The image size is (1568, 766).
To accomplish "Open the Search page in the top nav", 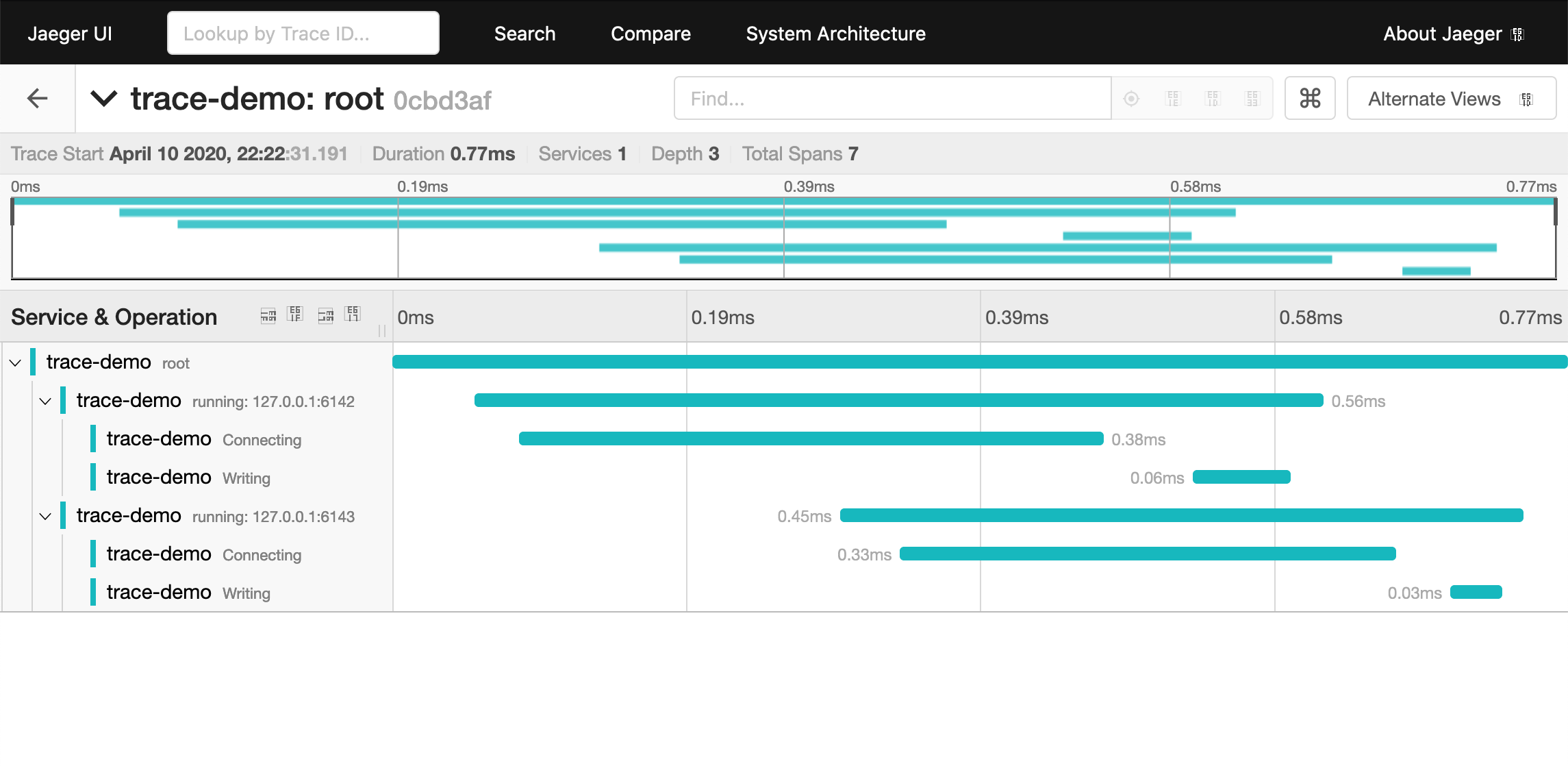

...

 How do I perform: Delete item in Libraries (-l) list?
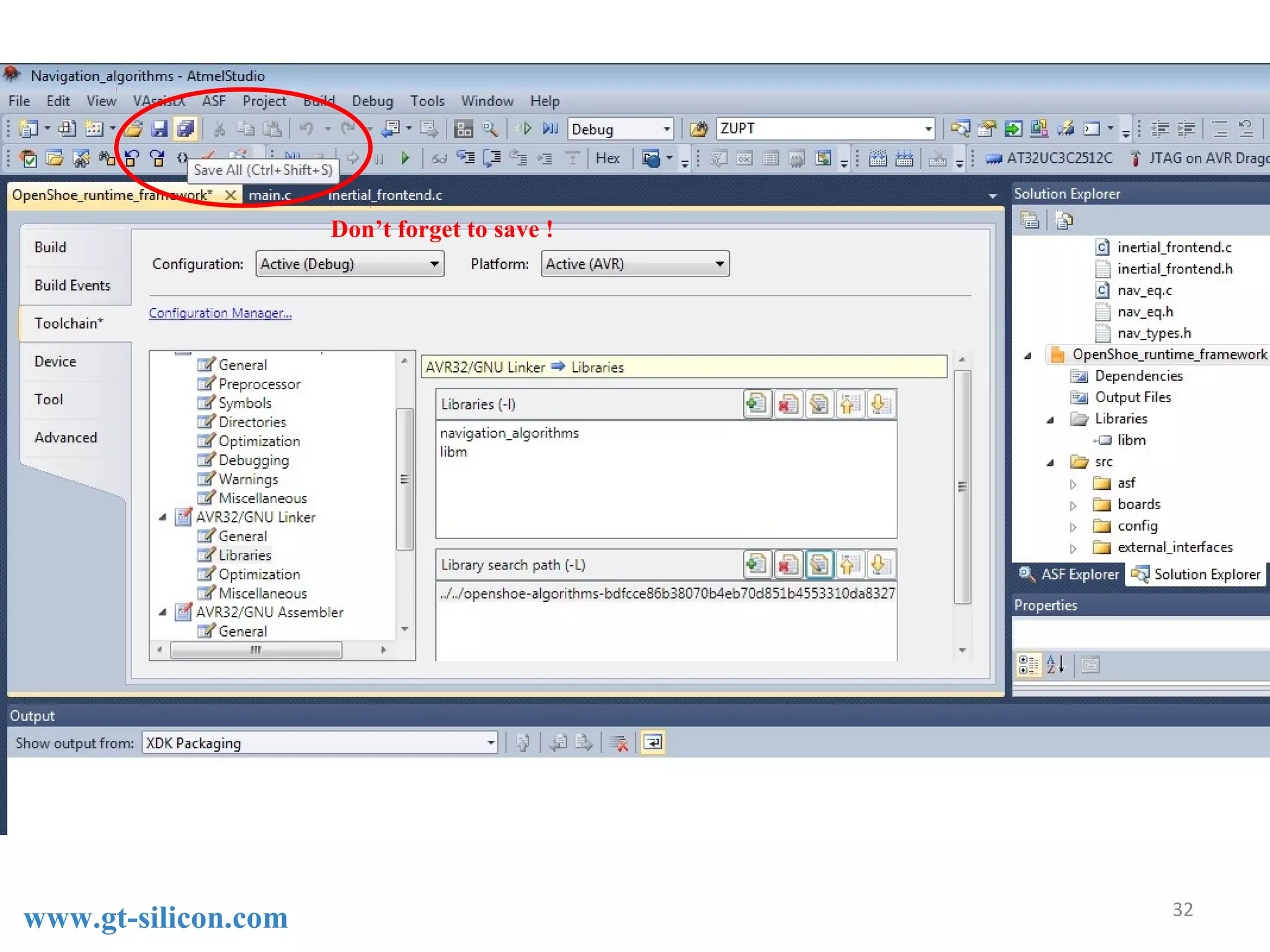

--

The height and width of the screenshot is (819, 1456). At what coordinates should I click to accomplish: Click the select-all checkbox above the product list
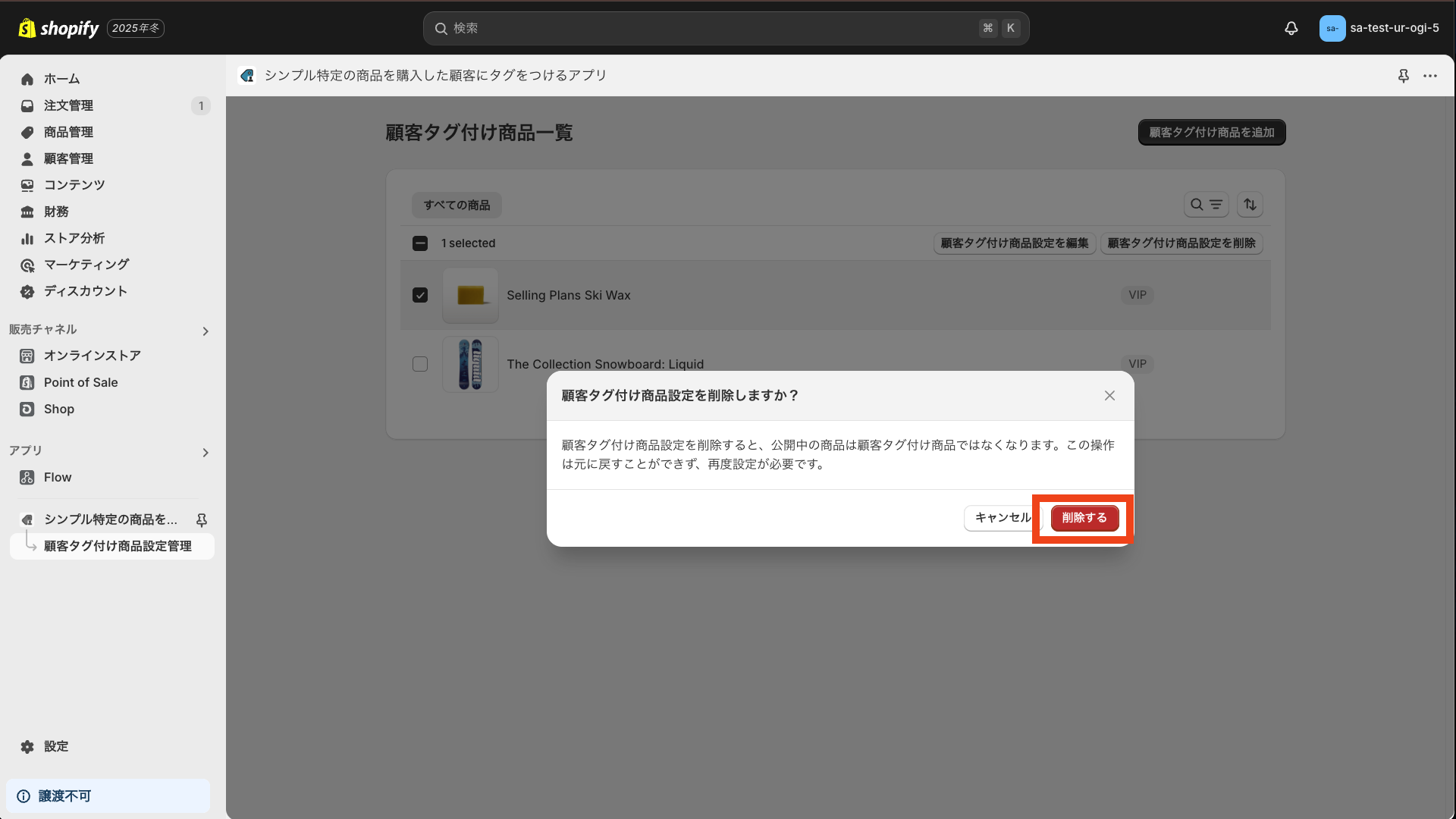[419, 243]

» **Instructions for the task**
Set the pictures aside and retype exactly the lines above from the line with "The image size is (1568, 766)." to the line with "the Search page", both included, adding no others.

» **Output**
The image size is (1568, 766).
To accomplish "Open the Search page in the top nav", 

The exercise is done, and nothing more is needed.